Newkirk looked down. "I'm sorry, nice Colonel," he mumbled like a mischievous little boy. Kinch shook him again. "I am sorry, guv'nor," he said in his normal voice.

"Be better if he said 'sorry' to the nice doctor," said Colonel Hogan. "Did you?" When Newkirk did not reply, he nodded to Kinch, who tightened his hold on Newkirk's collar.

Doktor Falke and Carter came through the doorway behind Kinch's broad back. "It's all right, Colonel Hogan. Please, Sergeant Kinchloe. Let him go. I'm just as much to blame – flying at him like I did."

"You had provocation, Doktor," Kinch replied. He twisted Newkirk to look at him. "So do I, as a matter of fact. For spoiling my toast to my sister. I won't push the matter of how that cake got here from London."

Newkirk looked contrite.

"I'm sorry, Doktor. I'm sorry too, Kinch. I really am.
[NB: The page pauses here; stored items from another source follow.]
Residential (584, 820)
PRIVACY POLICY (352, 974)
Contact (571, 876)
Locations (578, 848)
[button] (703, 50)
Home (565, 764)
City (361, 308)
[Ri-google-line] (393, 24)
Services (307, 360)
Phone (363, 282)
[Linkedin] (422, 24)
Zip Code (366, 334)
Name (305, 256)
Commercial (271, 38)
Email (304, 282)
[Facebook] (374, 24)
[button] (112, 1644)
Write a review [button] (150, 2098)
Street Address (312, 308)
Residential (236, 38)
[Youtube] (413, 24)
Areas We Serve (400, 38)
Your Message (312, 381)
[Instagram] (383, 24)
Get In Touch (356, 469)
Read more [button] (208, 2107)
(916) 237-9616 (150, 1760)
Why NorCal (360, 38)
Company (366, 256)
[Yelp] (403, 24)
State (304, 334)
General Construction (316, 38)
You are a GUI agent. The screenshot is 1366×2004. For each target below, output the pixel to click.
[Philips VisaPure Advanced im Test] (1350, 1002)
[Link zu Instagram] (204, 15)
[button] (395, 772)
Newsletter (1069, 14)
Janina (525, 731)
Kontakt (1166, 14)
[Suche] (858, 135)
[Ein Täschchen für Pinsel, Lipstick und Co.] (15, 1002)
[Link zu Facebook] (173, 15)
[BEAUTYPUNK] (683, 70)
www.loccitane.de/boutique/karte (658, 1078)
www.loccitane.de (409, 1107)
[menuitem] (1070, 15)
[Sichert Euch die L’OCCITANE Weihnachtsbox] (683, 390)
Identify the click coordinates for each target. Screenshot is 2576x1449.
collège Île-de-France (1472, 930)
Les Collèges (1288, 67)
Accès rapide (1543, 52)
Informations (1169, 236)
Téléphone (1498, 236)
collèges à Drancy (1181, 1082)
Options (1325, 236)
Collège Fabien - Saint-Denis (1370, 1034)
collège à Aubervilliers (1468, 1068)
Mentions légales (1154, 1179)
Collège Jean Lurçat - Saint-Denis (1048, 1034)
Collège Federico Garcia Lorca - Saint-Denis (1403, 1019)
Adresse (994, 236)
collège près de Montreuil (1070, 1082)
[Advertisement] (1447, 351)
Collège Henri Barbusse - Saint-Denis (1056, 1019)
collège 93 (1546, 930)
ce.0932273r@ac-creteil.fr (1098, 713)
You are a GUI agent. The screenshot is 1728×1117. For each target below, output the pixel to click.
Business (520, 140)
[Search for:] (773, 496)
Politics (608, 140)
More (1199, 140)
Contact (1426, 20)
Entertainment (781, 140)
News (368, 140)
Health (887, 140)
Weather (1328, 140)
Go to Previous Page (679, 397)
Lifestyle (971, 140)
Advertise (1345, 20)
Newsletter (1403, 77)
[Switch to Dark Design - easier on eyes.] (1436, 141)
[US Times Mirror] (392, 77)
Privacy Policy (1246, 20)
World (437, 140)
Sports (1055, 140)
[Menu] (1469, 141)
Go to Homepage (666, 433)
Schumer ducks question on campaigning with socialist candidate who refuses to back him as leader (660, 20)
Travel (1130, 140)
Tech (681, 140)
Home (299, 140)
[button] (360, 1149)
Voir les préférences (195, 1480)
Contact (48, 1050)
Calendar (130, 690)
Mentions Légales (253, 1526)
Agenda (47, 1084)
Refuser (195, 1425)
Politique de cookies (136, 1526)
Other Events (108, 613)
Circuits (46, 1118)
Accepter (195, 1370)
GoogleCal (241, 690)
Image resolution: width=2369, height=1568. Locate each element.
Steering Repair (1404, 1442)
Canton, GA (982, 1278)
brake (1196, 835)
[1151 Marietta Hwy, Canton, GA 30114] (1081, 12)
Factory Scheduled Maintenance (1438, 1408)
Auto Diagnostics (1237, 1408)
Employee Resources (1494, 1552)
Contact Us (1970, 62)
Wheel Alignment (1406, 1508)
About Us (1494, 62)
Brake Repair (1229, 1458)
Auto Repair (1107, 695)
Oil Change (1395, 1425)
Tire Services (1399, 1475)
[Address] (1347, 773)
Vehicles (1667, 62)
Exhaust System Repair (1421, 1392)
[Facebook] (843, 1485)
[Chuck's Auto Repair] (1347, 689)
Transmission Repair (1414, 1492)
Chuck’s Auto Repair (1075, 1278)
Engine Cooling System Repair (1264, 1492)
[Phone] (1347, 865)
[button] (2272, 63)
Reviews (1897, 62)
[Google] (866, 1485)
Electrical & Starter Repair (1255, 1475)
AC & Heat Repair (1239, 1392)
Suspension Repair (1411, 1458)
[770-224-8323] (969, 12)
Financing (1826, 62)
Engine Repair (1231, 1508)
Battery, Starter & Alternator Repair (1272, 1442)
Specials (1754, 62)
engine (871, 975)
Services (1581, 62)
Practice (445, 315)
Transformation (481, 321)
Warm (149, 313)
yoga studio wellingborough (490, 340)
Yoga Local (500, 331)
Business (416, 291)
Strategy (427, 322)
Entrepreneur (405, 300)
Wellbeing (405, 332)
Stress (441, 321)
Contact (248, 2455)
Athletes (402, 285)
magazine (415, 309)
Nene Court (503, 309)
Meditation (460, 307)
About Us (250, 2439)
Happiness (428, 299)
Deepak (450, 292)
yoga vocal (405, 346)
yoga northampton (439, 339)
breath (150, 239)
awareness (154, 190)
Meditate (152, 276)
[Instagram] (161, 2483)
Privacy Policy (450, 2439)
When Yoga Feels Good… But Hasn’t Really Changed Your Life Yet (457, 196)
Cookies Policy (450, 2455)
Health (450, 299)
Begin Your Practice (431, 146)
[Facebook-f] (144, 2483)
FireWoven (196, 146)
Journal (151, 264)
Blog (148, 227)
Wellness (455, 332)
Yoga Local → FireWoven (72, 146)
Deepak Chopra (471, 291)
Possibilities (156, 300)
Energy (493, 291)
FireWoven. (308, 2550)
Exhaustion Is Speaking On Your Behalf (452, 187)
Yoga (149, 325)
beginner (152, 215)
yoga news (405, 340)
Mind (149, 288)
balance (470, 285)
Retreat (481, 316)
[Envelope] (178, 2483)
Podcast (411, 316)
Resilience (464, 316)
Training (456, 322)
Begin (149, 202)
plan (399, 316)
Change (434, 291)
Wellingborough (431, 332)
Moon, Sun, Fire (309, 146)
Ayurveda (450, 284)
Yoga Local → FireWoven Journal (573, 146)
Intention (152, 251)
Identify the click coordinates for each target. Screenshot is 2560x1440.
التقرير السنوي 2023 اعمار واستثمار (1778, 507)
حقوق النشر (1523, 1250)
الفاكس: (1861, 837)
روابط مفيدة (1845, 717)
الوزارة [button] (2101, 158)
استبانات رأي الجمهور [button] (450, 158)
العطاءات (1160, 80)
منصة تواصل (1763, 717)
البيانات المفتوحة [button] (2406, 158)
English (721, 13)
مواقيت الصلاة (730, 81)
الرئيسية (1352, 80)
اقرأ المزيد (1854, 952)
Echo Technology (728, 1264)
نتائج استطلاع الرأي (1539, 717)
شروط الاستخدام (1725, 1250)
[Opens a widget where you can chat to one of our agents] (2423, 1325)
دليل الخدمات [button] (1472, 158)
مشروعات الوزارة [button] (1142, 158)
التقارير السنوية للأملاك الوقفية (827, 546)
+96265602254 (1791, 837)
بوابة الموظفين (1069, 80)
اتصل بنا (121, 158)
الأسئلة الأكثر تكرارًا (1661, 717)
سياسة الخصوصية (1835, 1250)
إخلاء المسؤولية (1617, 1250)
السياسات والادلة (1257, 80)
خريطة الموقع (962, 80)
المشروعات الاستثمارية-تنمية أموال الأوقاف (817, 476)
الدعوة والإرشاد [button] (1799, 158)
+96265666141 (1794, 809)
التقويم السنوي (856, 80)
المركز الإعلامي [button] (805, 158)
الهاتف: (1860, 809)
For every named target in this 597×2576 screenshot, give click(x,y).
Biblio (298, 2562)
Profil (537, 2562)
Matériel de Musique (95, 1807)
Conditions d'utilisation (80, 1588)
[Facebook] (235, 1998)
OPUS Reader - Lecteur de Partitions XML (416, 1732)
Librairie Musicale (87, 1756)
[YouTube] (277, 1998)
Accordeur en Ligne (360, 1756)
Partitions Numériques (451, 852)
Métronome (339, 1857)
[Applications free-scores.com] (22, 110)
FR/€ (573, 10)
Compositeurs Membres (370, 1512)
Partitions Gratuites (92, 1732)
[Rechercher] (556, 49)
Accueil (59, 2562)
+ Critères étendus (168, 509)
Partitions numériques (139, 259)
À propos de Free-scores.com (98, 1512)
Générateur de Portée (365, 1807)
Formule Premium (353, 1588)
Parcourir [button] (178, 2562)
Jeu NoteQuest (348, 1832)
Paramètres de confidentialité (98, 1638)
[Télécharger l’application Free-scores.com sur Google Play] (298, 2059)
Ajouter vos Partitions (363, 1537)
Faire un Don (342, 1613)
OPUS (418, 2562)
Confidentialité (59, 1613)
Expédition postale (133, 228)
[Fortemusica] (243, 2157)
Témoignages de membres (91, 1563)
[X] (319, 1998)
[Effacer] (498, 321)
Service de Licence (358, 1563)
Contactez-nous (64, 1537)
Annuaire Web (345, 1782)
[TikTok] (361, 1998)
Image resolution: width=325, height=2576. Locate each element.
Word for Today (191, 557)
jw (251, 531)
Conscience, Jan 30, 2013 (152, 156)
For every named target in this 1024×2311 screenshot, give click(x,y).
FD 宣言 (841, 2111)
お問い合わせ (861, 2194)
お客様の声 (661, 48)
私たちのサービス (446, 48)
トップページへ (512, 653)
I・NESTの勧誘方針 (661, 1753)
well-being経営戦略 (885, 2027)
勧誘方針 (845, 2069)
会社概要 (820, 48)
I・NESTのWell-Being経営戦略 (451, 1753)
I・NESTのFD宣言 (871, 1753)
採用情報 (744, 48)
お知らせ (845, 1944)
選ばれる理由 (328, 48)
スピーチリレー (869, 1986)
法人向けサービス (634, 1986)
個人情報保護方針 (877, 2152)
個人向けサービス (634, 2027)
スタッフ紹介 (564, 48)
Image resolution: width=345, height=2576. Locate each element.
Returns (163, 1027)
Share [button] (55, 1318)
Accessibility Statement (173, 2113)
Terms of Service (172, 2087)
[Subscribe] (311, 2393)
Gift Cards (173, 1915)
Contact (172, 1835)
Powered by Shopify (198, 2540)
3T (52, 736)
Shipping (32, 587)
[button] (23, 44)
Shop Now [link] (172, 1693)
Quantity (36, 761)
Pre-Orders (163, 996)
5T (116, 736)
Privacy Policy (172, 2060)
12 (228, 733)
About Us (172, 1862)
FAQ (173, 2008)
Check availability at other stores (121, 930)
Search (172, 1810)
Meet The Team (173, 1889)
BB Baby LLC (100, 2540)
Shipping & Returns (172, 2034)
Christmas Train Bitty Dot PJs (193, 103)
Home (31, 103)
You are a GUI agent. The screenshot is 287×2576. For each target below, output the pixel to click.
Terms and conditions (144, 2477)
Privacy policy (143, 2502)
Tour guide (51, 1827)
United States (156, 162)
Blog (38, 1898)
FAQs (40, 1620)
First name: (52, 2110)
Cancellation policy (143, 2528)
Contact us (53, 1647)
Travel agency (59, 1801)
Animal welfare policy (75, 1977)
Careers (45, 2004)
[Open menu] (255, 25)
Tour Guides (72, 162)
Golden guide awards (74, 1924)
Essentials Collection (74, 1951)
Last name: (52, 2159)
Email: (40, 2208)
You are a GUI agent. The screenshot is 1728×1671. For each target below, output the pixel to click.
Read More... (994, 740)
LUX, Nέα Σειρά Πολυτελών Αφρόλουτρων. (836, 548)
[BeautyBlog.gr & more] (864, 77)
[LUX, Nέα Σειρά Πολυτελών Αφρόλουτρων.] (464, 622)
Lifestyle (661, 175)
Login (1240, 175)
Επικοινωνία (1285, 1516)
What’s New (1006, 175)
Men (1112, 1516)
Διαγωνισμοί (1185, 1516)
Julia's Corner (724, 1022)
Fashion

I guess I just had too much to drink and thought it would be a good joke."

"Kinch, getting the cake here was not Newkirk's fault" Colonel Hogan added. "I wanted to surprise you, so I put him up to sending the message."

"And the way he went about it?"

"My fault as well."

Kinch sighed. He looked at Doktor Falke. "I'll forgive them if you wish to forgive Newkirk."

Doktor Falke looked at the English corporal's hangdog expression.

"Then I'll forgive him with all my heart, Herr Kinchloewen." she replied.

"Done, then."

"Done indeed, mein Herr."

Kinch let Newkirk go with a final warning shake.

Newkirk sagged like a boneless scarecrow; but caught himself before he collapsed to the packed earth of the tunnel. No one gave him a single laugh.

He looked so crestfallen that Doktor Falke smiled. She hugged him and kissed his cheek. "Dearest Peter. What would I do without you?" she whispered in his ear.

Startled, Newkirk slowly put his arms around her waist. "Just keeping you human, angel." Then, thinking of how much he had quarrelled with his sister Mavis, and how much he missed her, he squeezed the doctor close to him. "What would I do without you either?"

"Good." Colonel Hogan replied. "It's Christmas, children. We shouldn't be fighting tonight. Especially among ourselves."

Kinch and Doktor Falke lagged behind as the others resumed their places on the stools around the map table.

The doctor looked hard at Colonel Hogan, startled at how quickly he had dismissed the matter. "I suppose he is used to drawing the lines himself," she whispered to her companion as they lingered in the shadows of the emergency tunnel.

"And I'm used to forgiving him, and obeying him. But I'm afraid that one day he'll cross a line he did not draw. Or order us to cross it. What will happen then?"

They reached their stools and sat down.

Since the colonel evidently wanted the subject changed, Doktor Falke attempted to do so. "I wish Herr Schultz could perform his family's ritual this Christmas. So many of the children here have lost their parents. They are frightened and without love. A toy, something they could hug, would mean so much to them."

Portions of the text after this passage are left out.